Administrateur français, né le 27 mars 1809 à Paris, mort le 11 janvier 1891 à Paris.
Par son père, Georges Eugène Haussmann est le petit-fils d'un membre de la Convention et, par sa mère, celui d'un général de Napoléon. Il étudie le droit à Paris et devient fonctionnaire en 1831. Il débute comme secrétaire général de préfecture, gravissant progressivement les échelons de sous-préfet (1833-1848), préfet en province (1848-1853), et finalement préfet de la Seine (1853-1870).

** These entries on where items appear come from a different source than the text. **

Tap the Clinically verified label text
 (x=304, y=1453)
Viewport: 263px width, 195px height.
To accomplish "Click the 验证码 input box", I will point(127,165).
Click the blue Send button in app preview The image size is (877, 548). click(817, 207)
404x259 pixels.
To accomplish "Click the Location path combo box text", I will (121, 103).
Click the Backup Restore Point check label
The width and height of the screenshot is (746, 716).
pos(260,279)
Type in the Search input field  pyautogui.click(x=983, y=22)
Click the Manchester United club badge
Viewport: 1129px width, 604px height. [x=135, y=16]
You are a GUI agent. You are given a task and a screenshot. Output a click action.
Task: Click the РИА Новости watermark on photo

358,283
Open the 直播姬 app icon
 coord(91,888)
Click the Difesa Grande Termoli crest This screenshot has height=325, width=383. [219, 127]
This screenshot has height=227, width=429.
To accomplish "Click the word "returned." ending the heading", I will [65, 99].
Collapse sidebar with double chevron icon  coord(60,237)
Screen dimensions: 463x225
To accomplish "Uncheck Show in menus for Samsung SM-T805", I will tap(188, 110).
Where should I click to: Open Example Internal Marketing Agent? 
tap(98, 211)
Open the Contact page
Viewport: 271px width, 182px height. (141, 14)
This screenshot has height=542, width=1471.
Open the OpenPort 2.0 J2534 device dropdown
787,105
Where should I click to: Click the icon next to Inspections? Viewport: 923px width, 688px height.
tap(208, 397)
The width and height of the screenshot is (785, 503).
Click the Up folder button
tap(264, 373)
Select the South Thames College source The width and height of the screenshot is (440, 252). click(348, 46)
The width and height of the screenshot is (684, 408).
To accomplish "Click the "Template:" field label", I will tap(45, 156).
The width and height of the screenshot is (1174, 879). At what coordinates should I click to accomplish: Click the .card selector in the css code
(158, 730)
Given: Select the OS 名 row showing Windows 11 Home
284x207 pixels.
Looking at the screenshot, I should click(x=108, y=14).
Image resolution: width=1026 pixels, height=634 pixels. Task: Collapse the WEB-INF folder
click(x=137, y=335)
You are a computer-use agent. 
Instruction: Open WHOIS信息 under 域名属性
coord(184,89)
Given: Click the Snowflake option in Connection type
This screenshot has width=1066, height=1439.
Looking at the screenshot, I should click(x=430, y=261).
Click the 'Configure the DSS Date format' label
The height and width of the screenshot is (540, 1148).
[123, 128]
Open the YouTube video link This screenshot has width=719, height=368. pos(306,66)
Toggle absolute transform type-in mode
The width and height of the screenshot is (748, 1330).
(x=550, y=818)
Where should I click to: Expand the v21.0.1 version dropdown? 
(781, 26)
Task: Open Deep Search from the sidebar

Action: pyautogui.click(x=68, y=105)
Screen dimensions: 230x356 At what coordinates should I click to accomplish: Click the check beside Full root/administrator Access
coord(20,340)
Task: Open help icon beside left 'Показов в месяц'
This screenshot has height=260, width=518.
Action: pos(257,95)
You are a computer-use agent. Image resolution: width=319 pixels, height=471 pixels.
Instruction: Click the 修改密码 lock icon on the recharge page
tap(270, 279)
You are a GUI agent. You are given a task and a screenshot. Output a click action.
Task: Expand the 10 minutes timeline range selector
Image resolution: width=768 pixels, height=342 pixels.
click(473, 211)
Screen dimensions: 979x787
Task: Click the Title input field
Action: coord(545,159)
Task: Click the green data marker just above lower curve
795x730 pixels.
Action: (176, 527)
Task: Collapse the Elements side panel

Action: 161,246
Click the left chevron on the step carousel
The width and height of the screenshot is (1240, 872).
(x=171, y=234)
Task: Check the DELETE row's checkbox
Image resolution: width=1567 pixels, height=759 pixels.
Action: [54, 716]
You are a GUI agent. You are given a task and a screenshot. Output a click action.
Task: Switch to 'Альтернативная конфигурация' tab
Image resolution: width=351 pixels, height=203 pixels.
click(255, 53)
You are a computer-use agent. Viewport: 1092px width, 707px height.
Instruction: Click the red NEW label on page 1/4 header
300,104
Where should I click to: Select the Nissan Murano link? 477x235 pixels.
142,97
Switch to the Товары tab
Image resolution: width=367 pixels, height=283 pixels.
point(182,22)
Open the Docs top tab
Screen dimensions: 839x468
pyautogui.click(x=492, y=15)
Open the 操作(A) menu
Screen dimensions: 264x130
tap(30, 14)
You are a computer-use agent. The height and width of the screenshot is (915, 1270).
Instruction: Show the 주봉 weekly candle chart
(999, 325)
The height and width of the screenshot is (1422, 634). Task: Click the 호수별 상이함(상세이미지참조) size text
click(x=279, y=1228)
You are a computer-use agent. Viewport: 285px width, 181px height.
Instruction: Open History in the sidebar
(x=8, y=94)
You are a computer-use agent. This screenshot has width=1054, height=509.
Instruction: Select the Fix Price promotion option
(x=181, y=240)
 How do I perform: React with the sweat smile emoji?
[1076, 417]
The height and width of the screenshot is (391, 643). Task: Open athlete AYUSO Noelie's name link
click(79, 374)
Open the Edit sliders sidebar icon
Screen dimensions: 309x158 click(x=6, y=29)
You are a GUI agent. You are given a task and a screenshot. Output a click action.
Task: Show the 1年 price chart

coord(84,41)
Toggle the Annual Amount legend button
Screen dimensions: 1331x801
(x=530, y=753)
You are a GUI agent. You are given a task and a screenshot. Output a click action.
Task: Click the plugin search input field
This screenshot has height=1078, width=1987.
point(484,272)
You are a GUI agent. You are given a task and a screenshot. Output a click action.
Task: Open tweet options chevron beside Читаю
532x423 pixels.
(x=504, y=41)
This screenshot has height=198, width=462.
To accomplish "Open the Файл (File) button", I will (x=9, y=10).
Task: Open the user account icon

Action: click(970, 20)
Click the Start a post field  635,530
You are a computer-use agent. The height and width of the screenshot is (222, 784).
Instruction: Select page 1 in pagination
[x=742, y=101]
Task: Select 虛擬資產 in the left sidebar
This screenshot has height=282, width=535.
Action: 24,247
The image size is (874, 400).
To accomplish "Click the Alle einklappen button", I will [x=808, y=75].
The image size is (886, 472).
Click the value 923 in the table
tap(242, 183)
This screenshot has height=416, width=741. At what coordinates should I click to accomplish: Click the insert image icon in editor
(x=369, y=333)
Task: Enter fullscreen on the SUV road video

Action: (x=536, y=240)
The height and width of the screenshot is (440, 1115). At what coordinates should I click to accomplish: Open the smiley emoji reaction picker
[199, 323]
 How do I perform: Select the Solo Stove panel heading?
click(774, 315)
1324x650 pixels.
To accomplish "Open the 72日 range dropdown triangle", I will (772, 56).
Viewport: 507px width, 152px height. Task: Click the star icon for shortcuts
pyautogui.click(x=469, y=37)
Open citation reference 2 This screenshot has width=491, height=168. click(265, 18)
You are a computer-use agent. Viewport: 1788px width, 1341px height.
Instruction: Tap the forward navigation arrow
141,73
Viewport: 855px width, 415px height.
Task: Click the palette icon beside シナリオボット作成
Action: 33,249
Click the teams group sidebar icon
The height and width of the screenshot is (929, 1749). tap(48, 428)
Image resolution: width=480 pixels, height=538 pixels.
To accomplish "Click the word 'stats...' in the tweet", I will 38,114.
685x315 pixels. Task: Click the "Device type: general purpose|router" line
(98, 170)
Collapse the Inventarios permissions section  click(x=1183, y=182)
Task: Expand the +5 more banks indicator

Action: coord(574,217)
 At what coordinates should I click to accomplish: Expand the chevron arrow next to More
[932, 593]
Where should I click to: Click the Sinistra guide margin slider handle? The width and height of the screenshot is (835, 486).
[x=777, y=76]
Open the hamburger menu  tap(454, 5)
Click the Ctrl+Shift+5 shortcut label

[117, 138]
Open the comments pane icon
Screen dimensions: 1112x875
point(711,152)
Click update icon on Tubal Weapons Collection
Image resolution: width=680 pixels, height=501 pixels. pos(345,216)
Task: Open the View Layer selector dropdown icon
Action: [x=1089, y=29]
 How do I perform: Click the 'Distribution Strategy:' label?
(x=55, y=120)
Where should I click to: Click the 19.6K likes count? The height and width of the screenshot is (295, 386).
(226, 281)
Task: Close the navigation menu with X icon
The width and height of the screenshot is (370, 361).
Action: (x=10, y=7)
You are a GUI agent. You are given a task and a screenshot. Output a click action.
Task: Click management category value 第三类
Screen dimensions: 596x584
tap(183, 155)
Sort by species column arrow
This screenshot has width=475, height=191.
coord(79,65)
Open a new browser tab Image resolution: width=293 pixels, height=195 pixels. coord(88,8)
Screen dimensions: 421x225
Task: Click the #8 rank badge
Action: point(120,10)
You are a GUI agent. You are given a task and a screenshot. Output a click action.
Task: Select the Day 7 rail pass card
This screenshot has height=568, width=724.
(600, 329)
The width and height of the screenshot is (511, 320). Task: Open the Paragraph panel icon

C'est à ce dernier poste que le baron Haussmann lance un énorme programme de travaux publics, créant un précédent pour l'urbanisme du xxe siècle. Il perce de larges artères, droites et bordées d'arbres dans le dédale confus des petites rues qui composent le Paris d'alors, reliant les gares et rendant la circulation plus rapide et plus facile. Son projet répond à un triple objectif : économique (promouvoir l'industrialisation en facilitant la circulation des marchandises et des services), esthétique (imposer une certaine unité et ouvrir l'espace à la lumière) et militaire (éliminer les petites ruelles où des barricades peuvent être érigées). Haussmann crée également de nouveaux systèmes d'alimentation en eau et des égouts, supprimant ainsi les sources d'odeurs nauséabondes. Il ouvre des parcs à l'anglaise, tant au centre de Paris qu'à Boulogne et à Vincennes. Dans la ville, il augmente le nombre de réverbères et la surface de trottoirs, ouvrant la place aux kiosques et cafés en terrasse qui animent la vie des rues parisiennes. Sur l'île de la Cité, il démolit la plupart des édifices privés et donne à cette petite parcelle de terrain son caractère administratif et religieux. Haussmann joue aussi un rôle dans la construction de l'Opéra et des Halles (celles-ci survivront jusque dans les années 1960). Les mérites esthétiques de ses transformations sont parfois discutables, mais il n'en demeure pas moins que son travail d'urbanisme exercera une grande influence sur des villes du monde entier.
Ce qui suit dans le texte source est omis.